Federal appeals court upholds dismissal of MacIver suit over John Doe II probe

Bruce Vielmetti
Milwaukee Journal Sentinel

A federal appeals court has upheld the dismissal of a conservative group's lawsuit over how prosecutors obtained the group's electronic records during an investigation into possible election law violations during the Gov. Scott Walker campaign.

Wisconsin Gov. Scott Walker.

The U.S. 7th Circuit Court of Appeals agreed with U.S. District Judge William Conley that the prosecutors properly obtained a search warrant from the original John Doe II judge before obtaining the records from the John K. MacIver Institute for Public Policy, Inc.'s internet service provider without notice to MacIver.

The records were obtained pursuant to the federal Stored Communications Act, and the act's good-faith defense, as well as qualified immunity, protects the prosecutors from MacIver's claims, Chief Judge Diane Wood wrote for a three-judge panel.

MacIver argued that the John Doe judge wasn't a court of lawful jurisdiction as defined under the SCA. The defendants argued that SCA requires only that the search warrant for stored records be valid under state law.

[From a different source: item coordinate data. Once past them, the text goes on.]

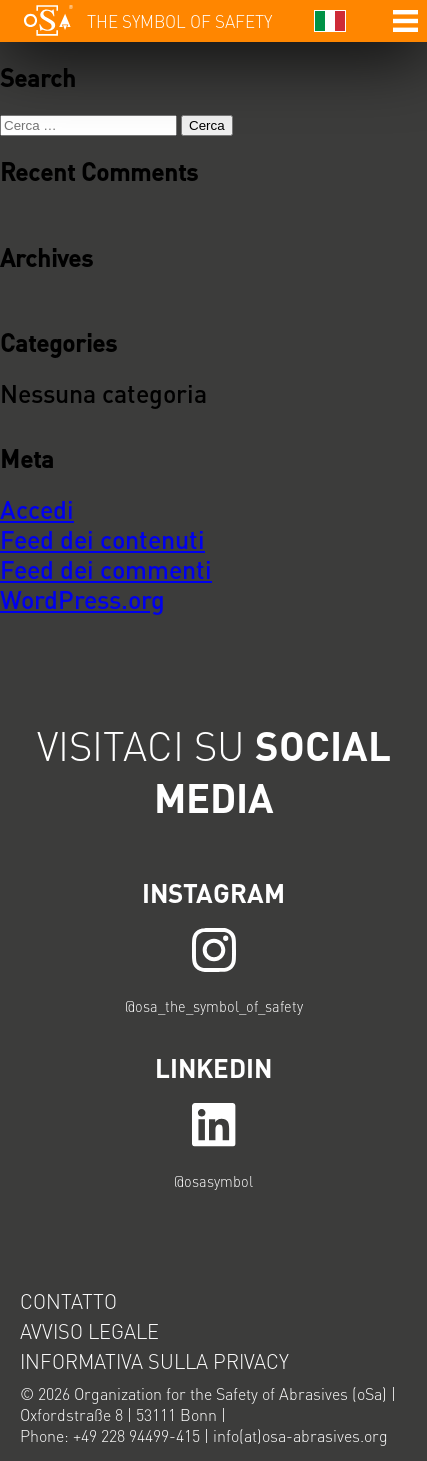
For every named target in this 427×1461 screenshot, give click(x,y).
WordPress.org (82, 599)
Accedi (37, 509)
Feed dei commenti (106, 569)
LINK (213, 949)
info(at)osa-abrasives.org (300, 1435)
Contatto (68, 1301)
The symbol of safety (179, 21)
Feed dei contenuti (102, 539)
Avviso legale (89, 1331)
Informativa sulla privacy (154, 1361)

The fact that the Wiretap Act uses the word “judge” does not mean that state courts for SCA purposes have an extra burden to show why a given “judge” is acting for a particular “court.”

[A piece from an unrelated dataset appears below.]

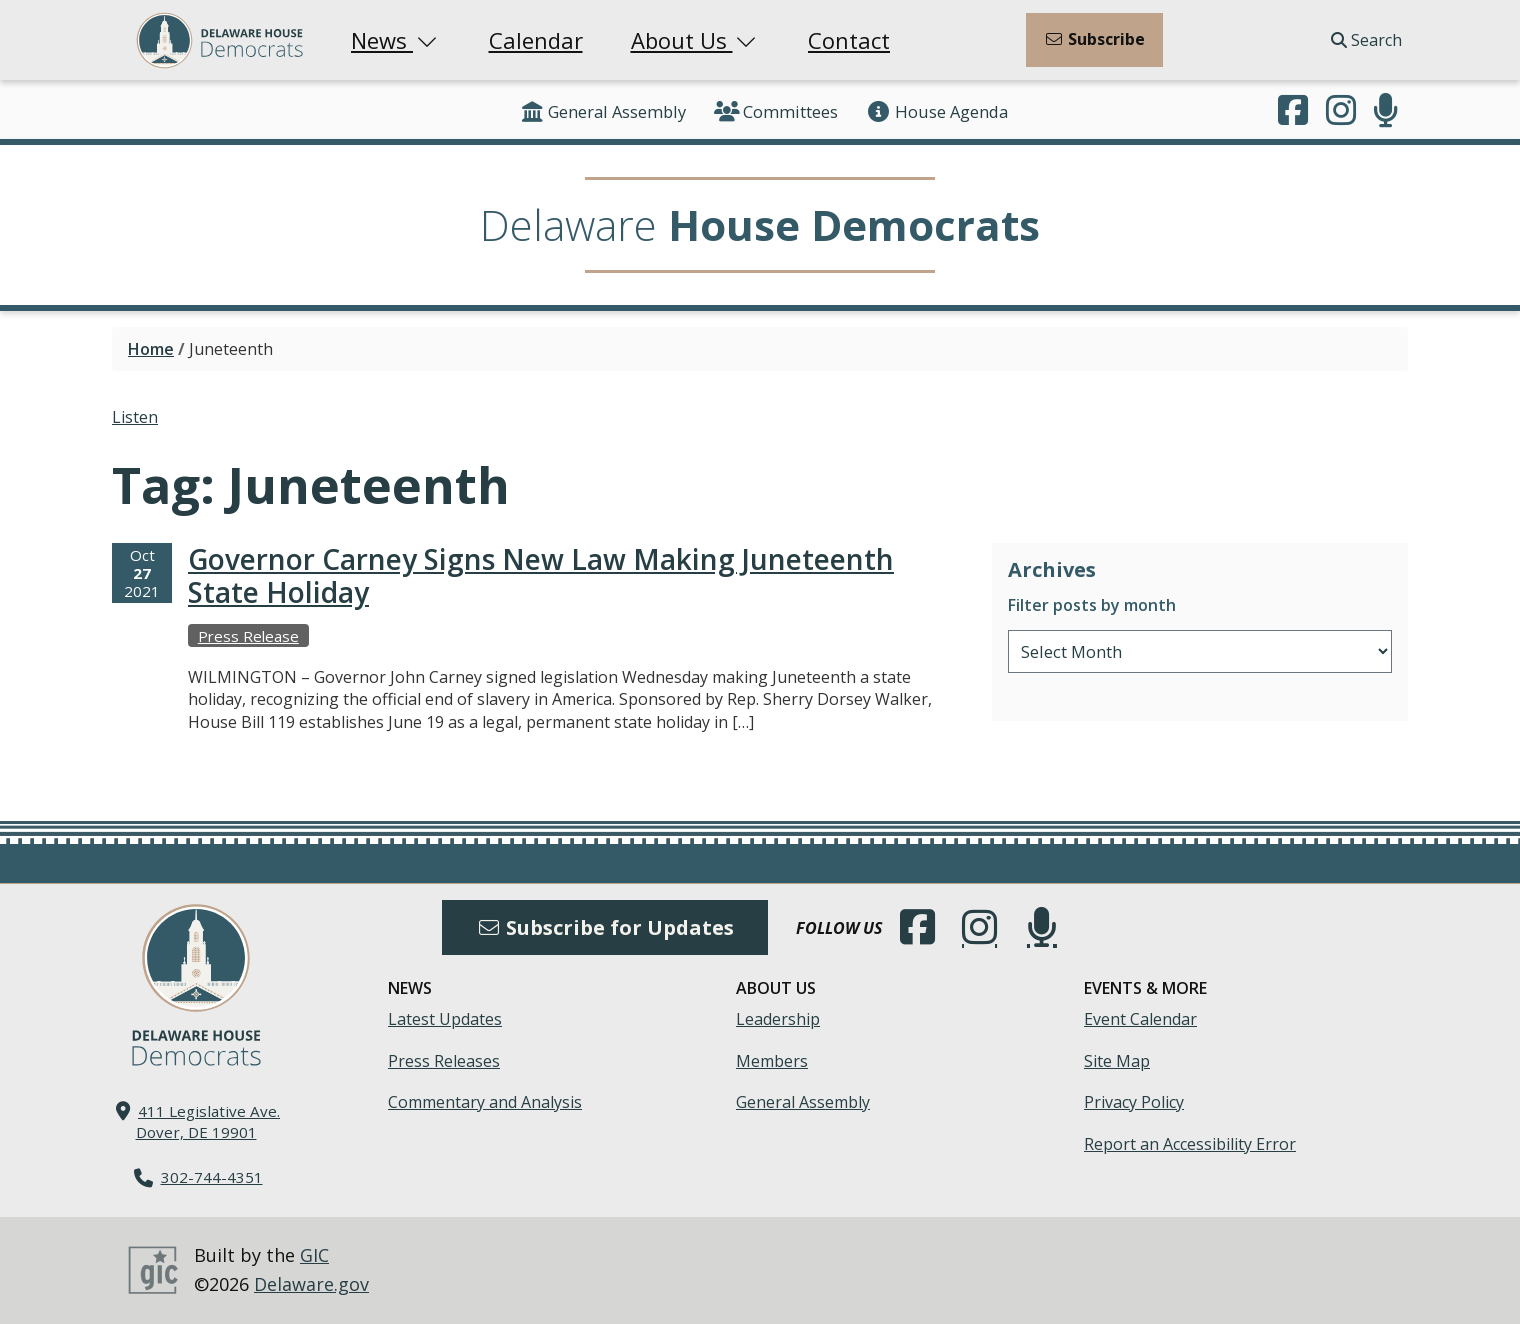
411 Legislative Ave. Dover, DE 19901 (208, 1121)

"The fact that the legal ground shifted under them during a period of considerable upheaval in election law ... is neither here nor there," Wood wrote.

"The prosecutors had no way of predicting these changes in state law and cannot be found to have been acting in bad faith because the legal landscape later changed."

In what became known as "John Doe II," prosecutors looked into whether Walker’s campaign and outside groups illegally collaborated on recall campaigns in 2011 and 2012. The state Supreme Court ended the investigation in 2015, saying nothing illegal occurred.

Even before the state Supreme Court acted, groups caught up in the probe began filing lawsuits because they contended prosecutors and investigators had acted improperly.